Trois ou quatre fois par an, Le Turk organise des MasterClass (cours de perfectionnement et de partage d’expérience, NDLR). Il y parle théorie, « beaucoup », explique comment traiter ses idées, comment les trier, comment être dans les bonnes dispositions pour « créer dans la joie », indique ce qui constitue, selon lui, une image efficace. Il évoque, évidemment, la technique – comment éclairer, construire un décor, etc. « C’est une formation accélérée pour d’autres créateurs » (pas forcément photographes, d’ailleurs), sur deux ou cinq jours. La dernière session a eu lieu fin septembre, il y en aura peut-être une autre d’ici à la fin de l’année (renseignements via les réseaux sociaux : www.facebook.com/leturkphotographies et www.instagram.com/leturkphotographies : huit personnes maximum par MasterClass). « Tout est intéressant dans le processus de création », assure-t-il. De l’idée à la réalisation finale du projet, « tous les étages comptent. » Certains artistes façonnent beaucoup d’étages. C’est le cas du Turk. Serait-il lui aussi un artisan au service de quelque chose qui le dépasse ?

Son actu

Côté expositions… Le Turk était présent au Salon de la photo, à Paris, les 6 et 7 octobre, salon pour lequel il avait spécialement construit un décor (https://lavillette.com/programmation/salon-de-la-photo_e1577).

Des photos sont encore exposées dans le hall du cinéma Cap Ciné, à Blois.

Le deuxième recueil de photos, de dessins et de textes du Turk, La Garenne du Prince, est sorti fin septembre. Il est à vendre, comme le précédent opus, Opera Mundi (2015), sur le site Internet de l’artiste (leturkshop.com).

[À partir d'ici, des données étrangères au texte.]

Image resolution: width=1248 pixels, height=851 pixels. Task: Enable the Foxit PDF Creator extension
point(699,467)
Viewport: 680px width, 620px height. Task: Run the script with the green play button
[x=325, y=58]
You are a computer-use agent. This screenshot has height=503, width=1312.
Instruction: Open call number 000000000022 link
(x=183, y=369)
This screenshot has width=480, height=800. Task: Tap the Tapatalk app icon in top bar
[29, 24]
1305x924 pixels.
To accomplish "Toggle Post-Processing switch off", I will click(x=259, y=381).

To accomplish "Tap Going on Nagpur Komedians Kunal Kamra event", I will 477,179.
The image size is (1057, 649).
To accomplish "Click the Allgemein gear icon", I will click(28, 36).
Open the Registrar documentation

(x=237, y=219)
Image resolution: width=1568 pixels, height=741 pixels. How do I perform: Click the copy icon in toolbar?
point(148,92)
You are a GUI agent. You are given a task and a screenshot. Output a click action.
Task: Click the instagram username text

Le chanteur et écrivain Mathias Malzieu et sa compagne Daria Nelson ont confié au Turk la réalisation de tous les clips de leur album sorti il y a quelques jours (vendredi 7 octobre), La Symphonie du temps qui passe. L’album en question est vendu avec le DVD du « film à découper en 10 clips » et un livret de 48 pages de textes et de poèmes, illustré par des dessins et des photos signés… Le Turk. Le Turk vient également de tourner les clips d’Aliashka (https://www.aliashka.fr/), pour laquelle il a écrit un album dont il a, en outre, assuré l’arrangement et la direction artistique. Les clips de deux titres sont déjà sortis : Totem et Fou. Les dix titres de l’album devraient être disponibles en janvier.